Siamo enormemente allarmati dinanzi al disposto della Finanziaria 2008 relativo alla facoltà data alle Regioni e quindi alle aziende sanitarie locali di allungare l’orario di lavoro del personale del Servizio Sanitario a piacere, contravvenendo alle norme stabilite dall’Unione Europea. Nel Lazio gli infermieri già abbondantemente sottorganico per almeno 3000 unità sono sottoposti a turni massacranti per cui qualora la Regione Lazio dia seguito all’applicazione del suddetto disposto ricorreremo alla Corte di Strasburgo per questa grave violazione delle norme comunitarie sul riposo psico-fisico degli operatori sanitari.
Infatti, l’articolo 3 comma 85 della Legge Finanziaria 2008 estremamente dannoso e discriminatorio per il personale del ruolo sanitario del SSN (Medici, Infermieri, Tecnici di laboratorio, Tecnici di radiodiagnostica, Ostetriche, Veterinari).
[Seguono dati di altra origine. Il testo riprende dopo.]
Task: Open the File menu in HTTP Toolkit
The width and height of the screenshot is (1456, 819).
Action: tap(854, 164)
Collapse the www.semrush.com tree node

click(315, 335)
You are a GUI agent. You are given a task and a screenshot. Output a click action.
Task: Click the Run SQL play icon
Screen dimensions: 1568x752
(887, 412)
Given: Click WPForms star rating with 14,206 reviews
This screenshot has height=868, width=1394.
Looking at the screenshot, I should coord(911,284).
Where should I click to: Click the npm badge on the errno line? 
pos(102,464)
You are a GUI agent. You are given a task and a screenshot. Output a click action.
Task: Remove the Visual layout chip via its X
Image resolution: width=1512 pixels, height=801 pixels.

Quel che vorrebbero le nuove disposizioni è calpestare proprio la tutela del comparto socio-assistenziale e di conseguenza anche la qualità di offerta sanitaria da erogare al paziente. Il cittadino ha il sacrosanto diritto di pretendere personale sanitario non affaticato da turni prolungati e non stressato a causa del mancato riposo che sia diurno o notturno.
Mentre per quanto concerne l’ipotesi di prolungamento dei turni di servizio per esigenze assistenziali, si deve di norma fare riferimento alle vigenti disposizioni contrattuali in materia di orario di lavoro nel rispetto dei principi generali della protezione della sicurezza e della salute dei lavoratori.
Quindi riteniamo inaccettabile la sola ipotesi di applicazione da parte della Giunta Marrazzo di questa disposizione che peraltro dà la possibilità di essere utilizzata attraverso i dettami di un ordine di servizio senza previo confronto con le parti sociali.
Vale a dire che ogni azienda con carenza di personale potrebbe fare ciò che vuole in barba alla normativa Europea e trattenere in servizio il dipendente ben oltre le 13 ore consecutive.
Per questi motivi ribadiamo con forza che semmai l’esecutivo regionale volesse portare avanti questi presupposti si renderebbe responsabile di abolire il diritto degli operatori sanitari al riposo giornaliero minimo di 11 ore consecutive, diritto che vale per tutti gli altri lavoratori sia pubblici che privati.
Invitiamo pertanto il Presidente della Regione Piero Marrazzo di occuparsi piuttosto di rispettare la domanda di assistenza che viene richiesta a più voci dalla cittadinanza e di ottemperare alla pesantissima carenza di organici infermieristici.